**Questions on the material:**
**a)** In the subordinated loan provisions, for how long must the Broker/Dealer's obligation to pay the principal amount be suspended before it must liquidate its business?
**b)** Output the part of the subordinated loan provisions that starts at "Extension of Maturity/Rollover" and ends at "not be extended.", word for word.

**Text passage:**
Lender's Right to Accelerate Maturity
Subject to the provisions of paragraph 3 hereof, by written notice delivered to the Broker/Dealer at its principal office and to FINRA given no sooner than six months from the date hereof, the Lender may accelerate payment to the last business day of a calendar month not less than six months after the receipt of such notice by both the Broker/Dealer and FINRA, but the right of the Lender to receive payment of the principal amount hereof and interest shall remain subordinate as hereinafter provided.
Extension of Maturity/Rollover
The Scheduled Maturity Date hereof in each year, without further action by either the Lender or Broker/Dealer, shall be extended an additional year unless on or before the day seven months (thirteen months if paragraph 24 is also an incorporated provision) preceding the Scheduled Maturity Date then in effect, the Lender shall notify the Broker/Dealer in writing, with a written copy to FINRA, that such Scheduled Maturity Date shall not be extended.
Liquidation of Broker/Dealer if Suspended for 6 months or more
If pursuant to the terms of paragraph 3 hereof, the Broker/Dealer's obligation to pay the principal amount hereof is suspended and does not mature, the Broker/Dealer agrees (and the Lender recognizes) that if its obligation to pay the principal amount hereof is ever suspended for a period of six months or more, it will promptly take whatever steps are necessary to effect a rapid and orderly complete liquidation of its business but the right of the Lender to receive payment hereunder shall remain subordinate as herein above set forth.

**Data extract:**
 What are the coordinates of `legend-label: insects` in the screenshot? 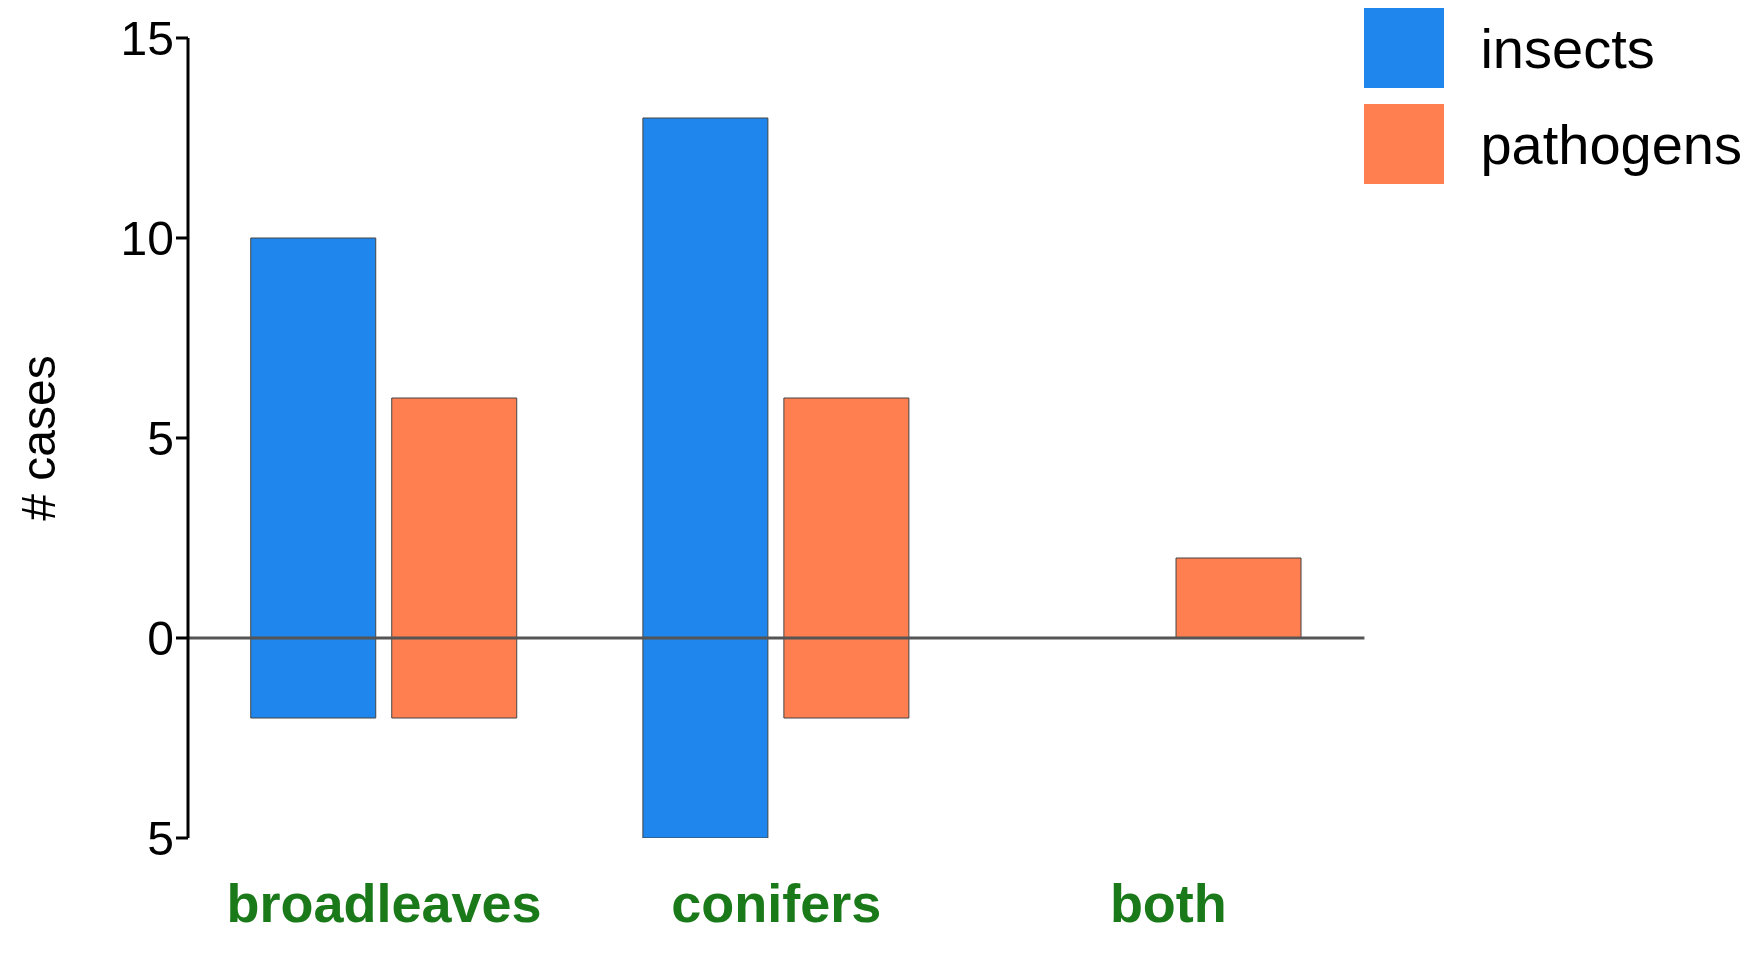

**Solved tasks:**
**a)** Six months or more.

**b)**
Extension of Maturity/Rollover
The Scheduled Maturity Date hereof in each year, without further action by either the Lender or Broker/Dealer, shall be extended an additional year unless on or before the day seven months (thirteen months if paragraph 24 is also an incorporated provision) preceding the Scheduled Maturity Date then in effect, the Lender shall notify the Broker/Dealer in writing, with a written copy to FINRA, that such Scheduled Maturity Date shall not be extended.